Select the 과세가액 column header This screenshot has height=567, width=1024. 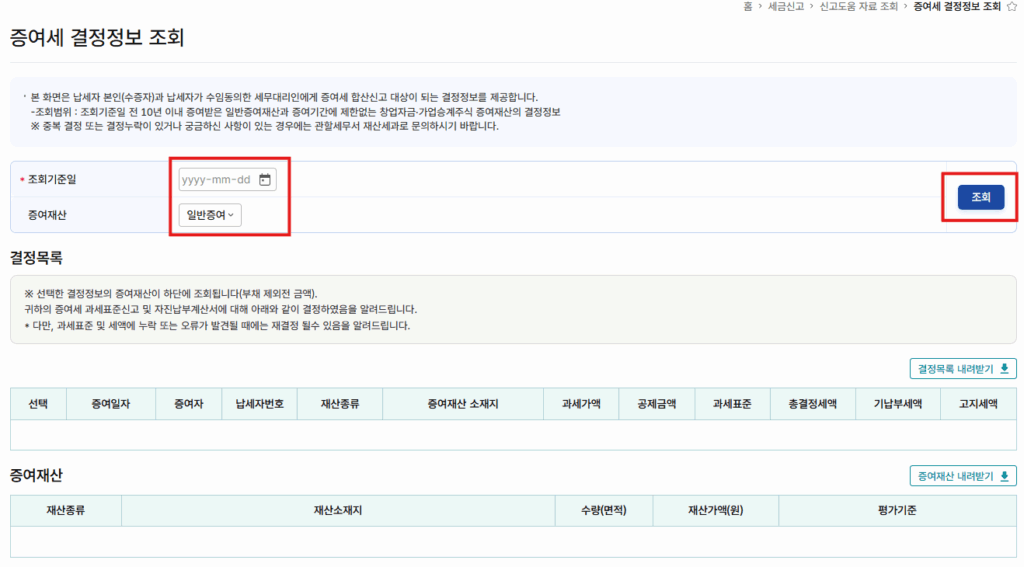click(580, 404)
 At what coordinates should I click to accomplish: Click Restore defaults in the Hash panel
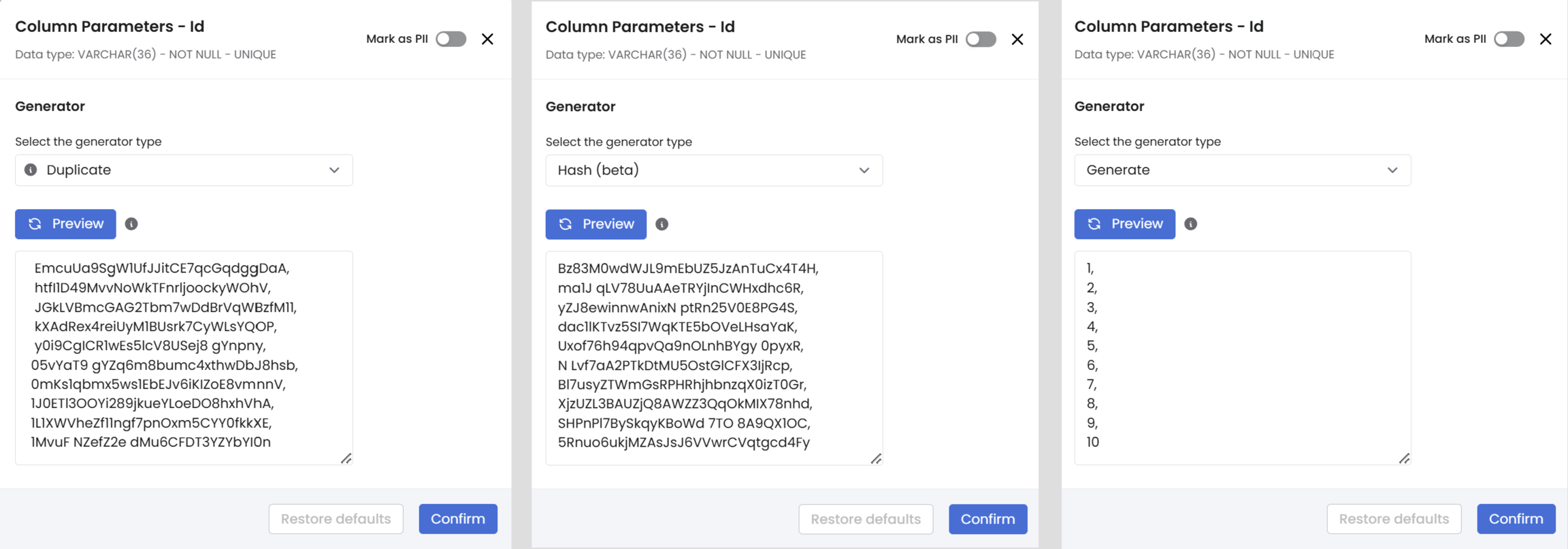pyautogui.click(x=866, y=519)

--

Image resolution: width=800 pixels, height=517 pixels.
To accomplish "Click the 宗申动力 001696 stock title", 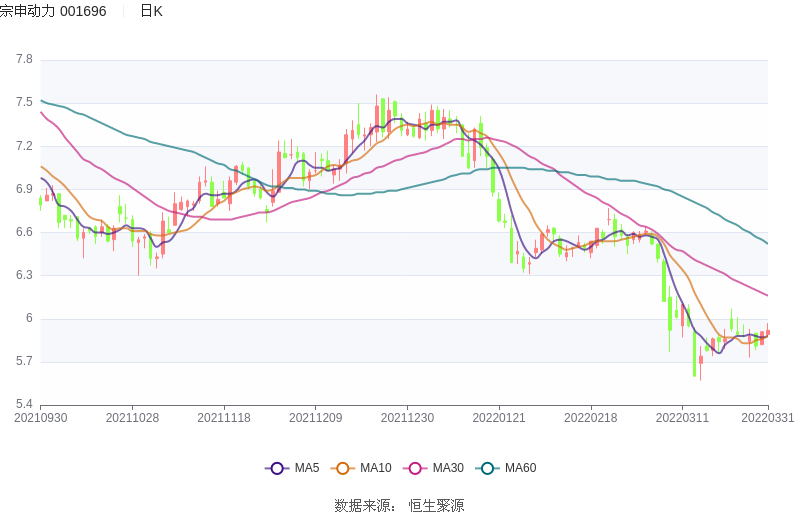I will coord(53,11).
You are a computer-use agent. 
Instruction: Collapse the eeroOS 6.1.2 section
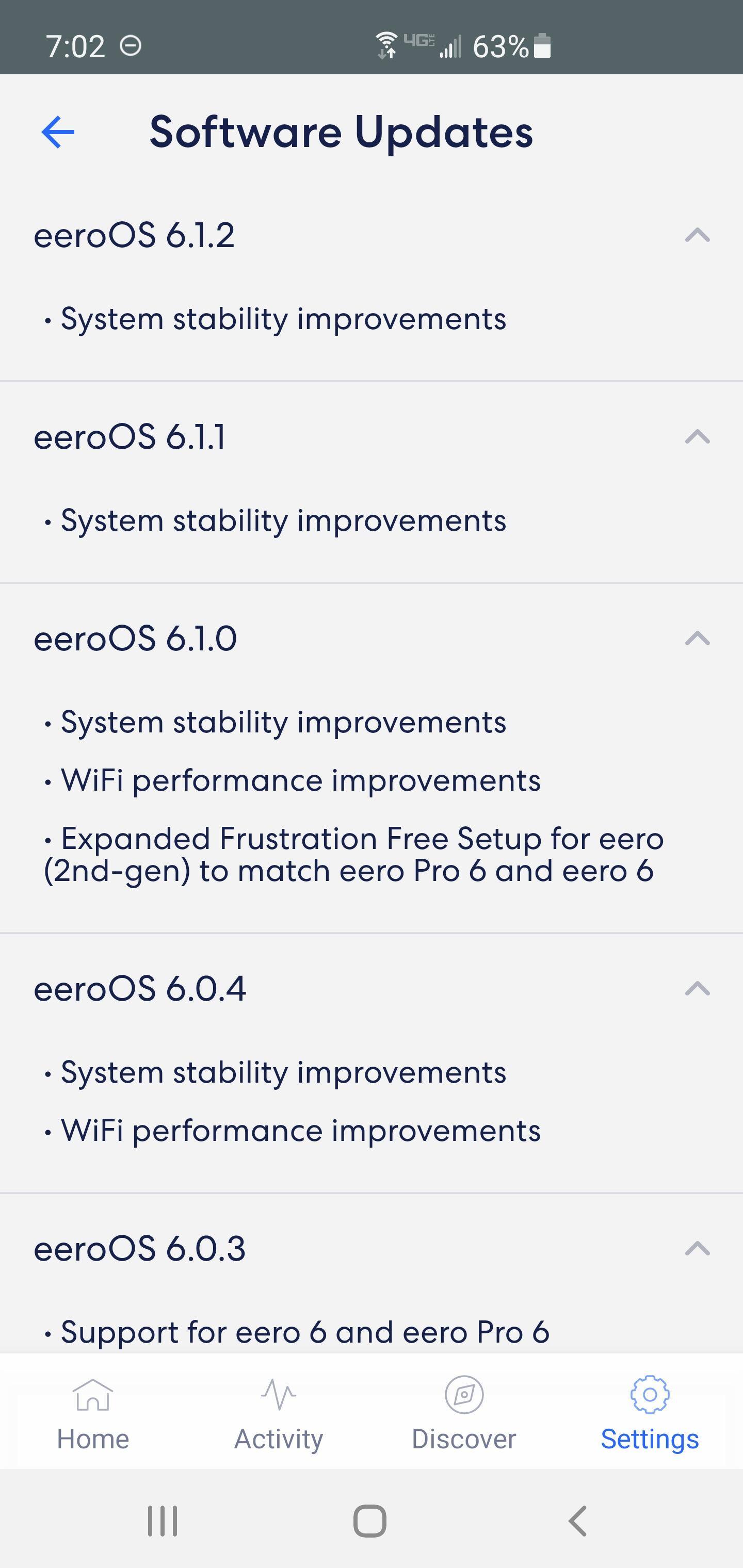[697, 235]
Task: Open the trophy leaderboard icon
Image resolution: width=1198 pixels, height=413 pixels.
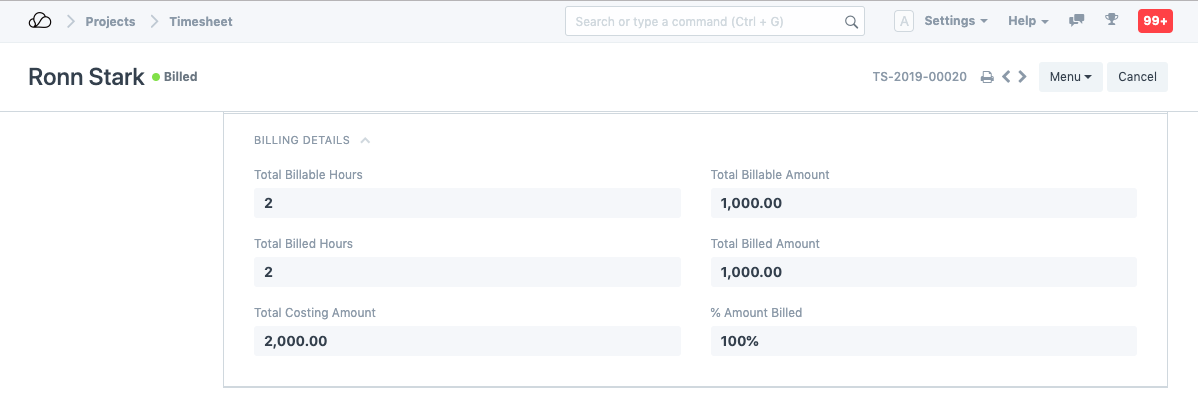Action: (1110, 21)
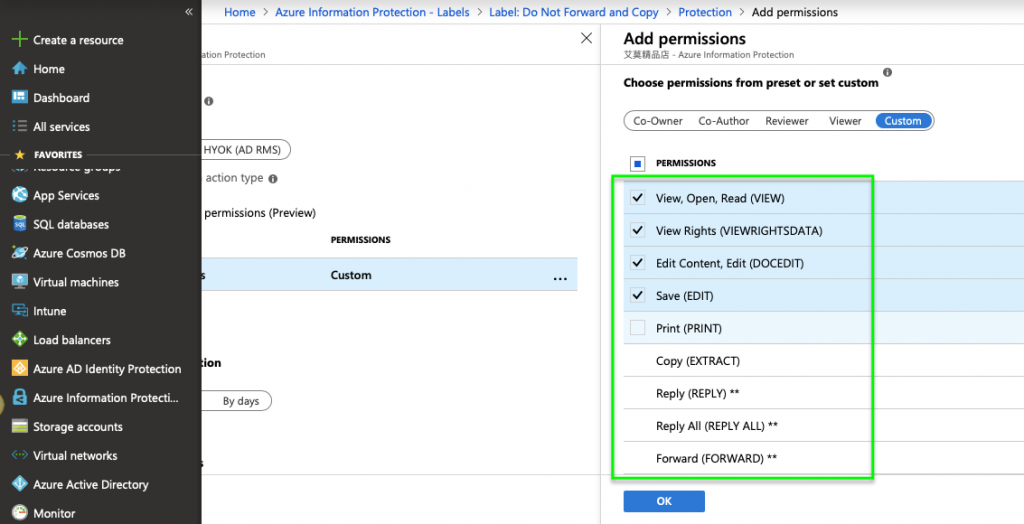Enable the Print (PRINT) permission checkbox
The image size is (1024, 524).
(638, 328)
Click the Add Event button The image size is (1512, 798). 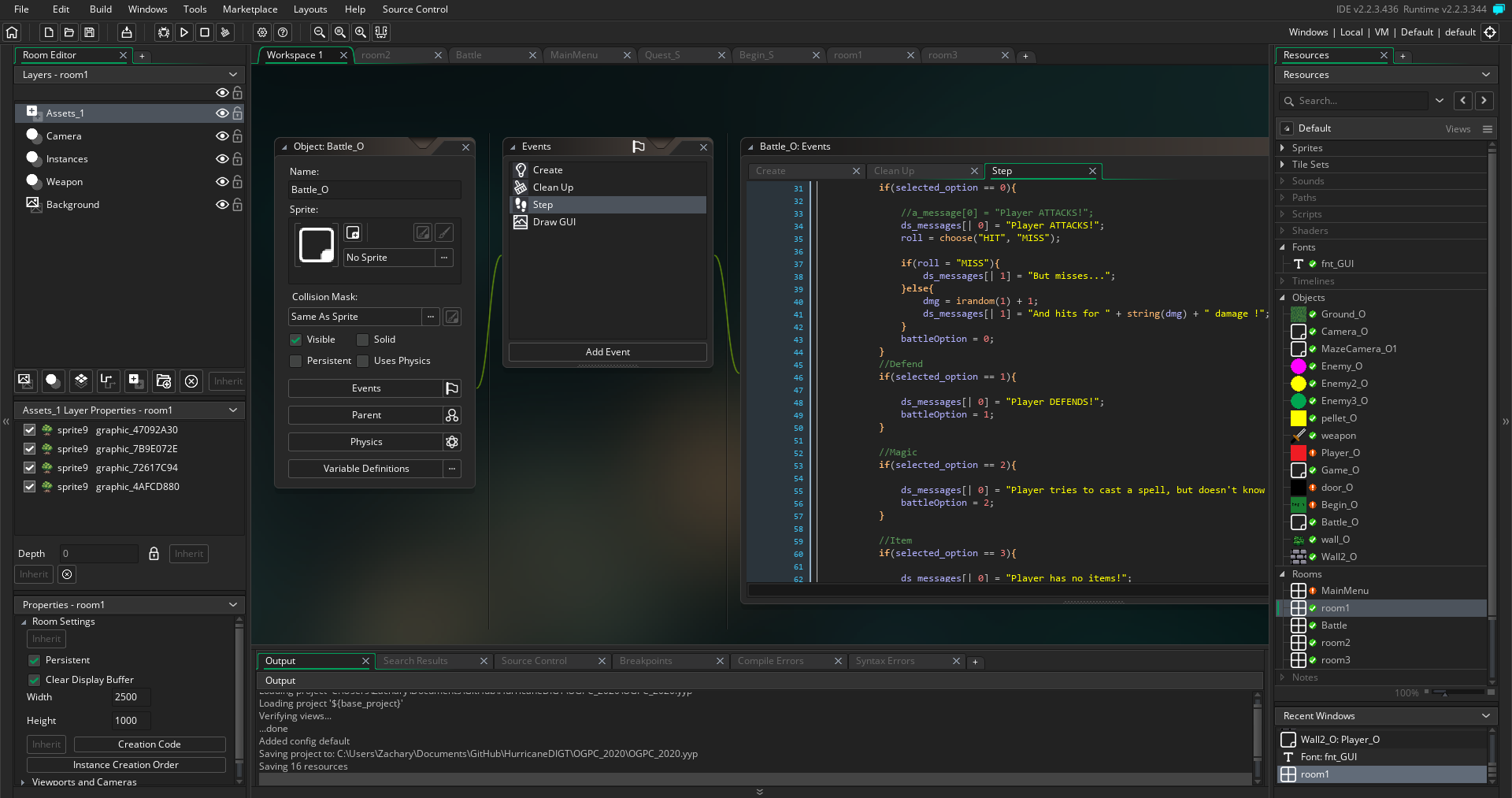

* * *

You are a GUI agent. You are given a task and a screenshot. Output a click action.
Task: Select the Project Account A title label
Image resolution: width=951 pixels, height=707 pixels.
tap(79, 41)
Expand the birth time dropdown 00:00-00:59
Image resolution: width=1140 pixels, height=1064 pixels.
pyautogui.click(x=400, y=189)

Exercise details
In the material above, which lines fall between the one holding "Task: Open the trophy leaderboard icon" and the one holding "Click the Add", inclusive? Print exactly those, with the pictures left out.

Reply to the task
Task: Open the trophy leaderboard icon
Image resolution: width=1198 pixels, height=413 pixels.
Action: (1110, 21)
Enable the Print (PRINT) permission checkbox
The image size is (1024, 524).
(638, 328)
Click the Add Event button The image size is (1512, 798). 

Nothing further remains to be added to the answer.